Request A -
Set down the part of the passage on spiritual authority that opens with the words containing "The spiritual authority" and closes with "3:4, 6, & 12)", copying it without change.

Start of Study text

The spiritual authority we gain from coming under God’s authority is over sickness and demons, not over each other. And if we want to be shown what the Father is doing at any time, we each need to be personally in contact with and directly under the authority of God Himself.

(iii) ‘WE COMMAND YOU’ (1 Thess 4:11, 2 Thess 3:4, 6, & 12)

Doesn’t this prove Paul exercised authority over the Thessalonians? No, because the Greek verb translated here as ‘command’ is paraggello, which is ‘to transmit a message’. While this reveals the translators’ propensity to having leaders exercising authority, the Greek leaves the authority with the One who sent the message. This can also be seen today in how we relate to our postmen and women. Do they have any authority over us to make us pay the bills that they deliver to us on behalf of the telephone company or Inland Revenue? Of course not. Nor does the one transmitting a message to us from God. If the message is God’s, the authority is His.

End of Study text

Request B -
In the records, swap "Image resolution" for "Display resolution" in the part that opens with the line containing "The height and width of the screenshot is (1009, 466)." and closes with the line containing "center [417, 746].". Return only those lines, with nothing else altered.

Start of Provided data

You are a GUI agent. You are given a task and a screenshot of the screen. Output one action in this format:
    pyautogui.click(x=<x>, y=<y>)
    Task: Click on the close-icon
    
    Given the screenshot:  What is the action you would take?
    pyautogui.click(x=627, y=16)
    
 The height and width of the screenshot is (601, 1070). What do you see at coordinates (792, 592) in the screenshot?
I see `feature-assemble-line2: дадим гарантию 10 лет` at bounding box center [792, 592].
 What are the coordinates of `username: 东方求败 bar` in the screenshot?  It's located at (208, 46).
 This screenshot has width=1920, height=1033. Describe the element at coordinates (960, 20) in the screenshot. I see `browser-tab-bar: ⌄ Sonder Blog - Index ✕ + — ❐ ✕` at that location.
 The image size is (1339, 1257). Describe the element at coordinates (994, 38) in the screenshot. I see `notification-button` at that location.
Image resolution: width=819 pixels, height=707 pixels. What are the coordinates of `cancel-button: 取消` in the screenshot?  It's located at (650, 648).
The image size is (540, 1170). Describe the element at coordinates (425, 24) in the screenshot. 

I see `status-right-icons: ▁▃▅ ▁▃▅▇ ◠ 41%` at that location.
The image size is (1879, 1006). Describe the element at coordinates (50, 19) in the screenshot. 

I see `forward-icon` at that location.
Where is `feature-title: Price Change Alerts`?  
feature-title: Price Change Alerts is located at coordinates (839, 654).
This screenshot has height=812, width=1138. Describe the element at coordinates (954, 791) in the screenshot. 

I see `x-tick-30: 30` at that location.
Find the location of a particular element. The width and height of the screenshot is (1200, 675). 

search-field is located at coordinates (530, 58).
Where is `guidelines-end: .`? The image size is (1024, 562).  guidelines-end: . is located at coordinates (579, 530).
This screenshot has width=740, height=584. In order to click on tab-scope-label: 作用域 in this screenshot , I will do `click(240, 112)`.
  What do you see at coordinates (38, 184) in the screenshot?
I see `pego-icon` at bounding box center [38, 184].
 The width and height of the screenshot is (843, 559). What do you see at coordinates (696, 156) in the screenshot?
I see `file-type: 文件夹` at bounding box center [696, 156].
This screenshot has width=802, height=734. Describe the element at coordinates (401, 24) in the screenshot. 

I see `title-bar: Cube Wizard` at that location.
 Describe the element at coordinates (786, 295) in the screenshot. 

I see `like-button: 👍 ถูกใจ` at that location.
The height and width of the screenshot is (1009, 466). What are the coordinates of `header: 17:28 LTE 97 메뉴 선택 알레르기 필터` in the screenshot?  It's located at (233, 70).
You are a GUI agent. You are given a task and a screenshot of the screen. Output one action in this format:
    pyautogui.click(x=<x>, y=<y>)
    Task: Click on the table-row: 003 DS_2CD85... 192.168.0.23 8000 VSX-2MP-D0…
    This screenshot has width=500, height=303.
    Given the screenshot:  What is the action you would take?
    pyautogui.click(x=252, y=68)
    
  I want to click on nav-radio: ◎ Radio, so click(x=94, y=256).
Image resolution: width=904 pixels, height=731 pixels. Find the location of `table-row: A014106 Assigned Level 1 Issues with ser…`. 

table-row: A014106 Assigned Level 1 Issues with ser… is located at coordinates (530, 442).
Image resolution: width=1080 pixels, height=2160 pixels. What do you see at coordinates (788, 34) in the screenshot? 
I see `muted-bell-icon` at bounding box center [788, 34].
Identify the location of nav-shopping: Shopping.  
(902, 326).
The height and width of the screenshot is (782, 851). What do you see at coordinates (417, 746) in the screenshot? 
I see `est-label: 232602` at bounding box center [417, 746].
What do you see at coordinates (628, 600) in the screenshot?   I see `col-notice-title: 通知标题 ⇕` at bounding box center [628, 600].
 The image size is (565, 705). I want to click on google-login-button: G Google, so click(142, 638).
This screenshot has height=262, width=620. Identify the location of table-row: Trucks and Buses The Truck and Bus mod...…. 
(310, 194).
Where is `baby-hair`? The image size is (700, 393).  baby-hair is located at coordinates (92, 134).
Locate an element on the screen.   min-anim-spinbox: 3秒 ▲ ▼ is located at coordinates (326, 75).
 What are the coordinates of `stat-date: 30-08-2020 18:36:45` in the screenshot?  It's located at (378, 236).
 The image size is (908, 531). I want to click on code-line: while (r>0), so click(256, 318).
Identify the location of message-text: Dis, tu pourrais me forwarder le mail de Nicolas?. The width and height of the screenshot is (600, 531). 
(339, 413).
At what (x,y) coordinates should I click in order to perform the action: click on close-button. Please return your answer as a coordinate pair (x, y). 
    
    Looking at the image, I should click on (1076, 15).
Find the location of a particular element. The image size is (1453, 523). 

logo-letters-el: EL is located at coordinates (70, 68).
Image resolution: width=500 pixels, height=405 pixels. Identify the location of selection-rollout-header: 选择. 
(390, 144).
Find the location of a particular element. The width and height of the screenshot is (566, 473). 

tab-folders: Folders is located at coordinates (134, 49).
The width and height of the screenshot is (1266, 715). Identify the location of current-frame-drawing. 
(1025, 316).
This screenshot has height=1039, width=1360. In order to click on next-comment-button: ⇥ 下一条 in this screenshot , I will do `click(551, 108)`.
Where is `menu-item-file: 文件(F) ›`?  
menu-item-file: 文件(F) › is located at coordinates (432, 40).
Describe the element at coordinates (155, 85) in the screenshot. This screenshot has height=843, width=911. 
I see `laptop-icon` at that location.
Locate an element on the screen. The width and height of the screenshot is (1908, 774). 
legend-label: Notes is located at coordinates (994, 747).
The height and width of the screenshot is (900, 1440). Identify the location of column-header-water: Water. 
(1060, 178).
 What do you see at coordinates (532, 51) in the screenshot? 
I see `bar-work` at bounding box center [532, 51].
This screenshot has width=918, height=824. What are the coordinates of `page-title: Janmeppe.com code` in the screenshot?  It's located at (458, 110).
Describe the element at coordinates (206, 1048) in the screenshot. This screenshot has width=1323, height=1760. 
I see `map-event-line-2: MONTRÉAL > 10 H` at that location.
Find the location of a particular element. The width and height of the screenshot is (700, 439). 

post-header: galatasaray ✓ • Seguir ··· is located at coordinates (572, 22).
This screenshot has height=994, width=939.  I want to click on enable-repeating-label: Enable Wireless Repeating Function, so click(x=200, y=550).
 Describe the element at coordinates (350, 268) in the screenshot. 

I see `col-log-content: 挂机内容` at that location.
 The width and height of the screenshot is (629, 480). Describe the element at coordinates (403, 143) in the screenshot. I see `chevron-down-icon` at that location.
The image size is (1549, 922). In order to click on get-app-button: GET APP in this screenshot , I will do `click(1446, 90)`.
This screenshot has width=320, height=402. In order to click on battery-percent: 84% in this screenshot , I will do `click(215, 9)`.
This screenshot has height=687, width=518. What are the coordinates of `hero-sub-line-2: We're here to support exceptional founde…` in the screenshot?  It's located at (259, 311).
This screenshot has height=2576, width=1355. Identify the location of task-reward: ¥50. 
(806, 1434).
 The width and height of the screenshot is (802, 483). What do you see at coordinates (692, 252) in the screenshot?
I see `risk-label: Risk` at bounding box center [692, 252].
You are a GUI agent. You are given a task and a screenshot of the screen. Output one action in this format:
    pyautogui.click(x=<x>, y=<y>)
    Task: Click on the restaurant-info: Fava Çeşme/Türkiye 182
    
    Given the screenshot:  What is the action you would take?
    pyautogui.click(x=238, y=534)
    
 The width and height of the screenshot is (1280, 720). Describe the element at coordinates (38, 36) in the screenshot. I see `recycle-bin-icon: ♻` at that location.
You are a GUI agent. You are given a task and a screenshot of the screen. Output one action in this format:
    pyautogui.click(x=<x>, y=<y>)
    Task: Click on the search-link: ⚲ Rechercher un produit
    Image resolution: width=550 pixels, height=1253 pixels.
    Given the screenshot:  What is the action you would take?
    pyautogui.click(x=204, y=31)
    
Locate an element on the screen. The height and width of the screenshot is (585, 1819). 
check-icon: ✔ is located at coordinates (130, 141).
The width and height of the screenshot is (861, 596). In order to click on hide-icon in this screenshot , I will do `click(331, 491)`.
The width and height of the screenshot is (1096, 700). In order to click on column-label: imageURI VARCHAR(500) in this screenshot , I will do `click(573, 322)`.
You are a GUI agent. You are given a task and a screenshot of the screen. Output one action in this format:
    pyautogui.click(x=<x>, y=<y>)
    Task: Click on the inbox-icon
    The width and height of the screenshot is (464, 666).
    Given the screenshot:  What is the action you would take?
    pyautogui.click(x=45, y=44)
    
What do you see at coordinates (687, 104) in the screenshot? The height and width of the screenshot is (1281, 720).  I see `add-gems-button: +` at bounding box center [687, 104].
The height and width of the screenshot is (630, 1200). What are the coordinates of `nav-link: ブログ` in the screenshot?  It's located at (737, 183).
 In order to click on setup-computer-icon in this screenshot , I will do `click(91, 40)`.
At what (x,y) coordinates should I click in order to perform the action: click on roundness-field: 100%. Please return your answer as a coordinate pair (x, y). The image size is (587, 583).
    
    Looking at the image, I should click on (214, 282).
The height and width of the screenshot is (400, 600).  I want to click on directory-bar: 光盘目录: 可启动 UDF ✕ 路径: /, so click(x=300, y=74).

End of Provided data

Task solution A -
The spiritual authority we gain from coming under God’s authority is over sickness and demons, not over each other. And if we want to be shown what the Father is doing at any time, we each need to be personally in contact with and directly under the authority of God Himself.

(iii) ‘WE COMMAND YOU’ (1 Thess 4:11, 2 Thess 3:4, 6, & 12)

Task solution B -
The height and width of the screenshot is (1009, 466). What are the coordinates of `header: 17:28 LTE 97 메뉴 선택 알레르기 필터` in the screenshot?  It's located at (233, 70).
You are a GUI agent. You are given a task and a screenshot of the screen. Output one action in this format:
    pyautogui.click(x=<x>, y=<y>)
    Task: Click on the table-row: 003 DS_2CD85... 192.168.0.23 8000 VSX-2MP-D0…
    This screenshot has width=500, height=303.
    Given the screenshot:  What is the action you would take?
    pyautogui.click(x=252, y=68)
    
  I want to click on nav-radio: ◎ Radio, so click(x=94, y=256).
Display resolution: width=904 pixels, height=731 pixels. Find the location of `table-row: A014106 Assigned Level 1 Issues with ser…`. 

table-row: A014106 Assigned Level 1 Issues with ser… is located at coordinates (530, 442).
Display resolution: width=1080 pixels, height=2160 pixels. What do you see at coordinates (788, 34) in the screenshot? 
I see `muted-bell-icon` at bounding box center [788, 34].
Identify the location of nav-shopping: Shopping.  
(902, 326).
The height and width of the screenshot is (782, 851). What do you see at coordinates (417, 746) in the screenshot? 
I see `est-label: 232602` at bounding box center [417, 746].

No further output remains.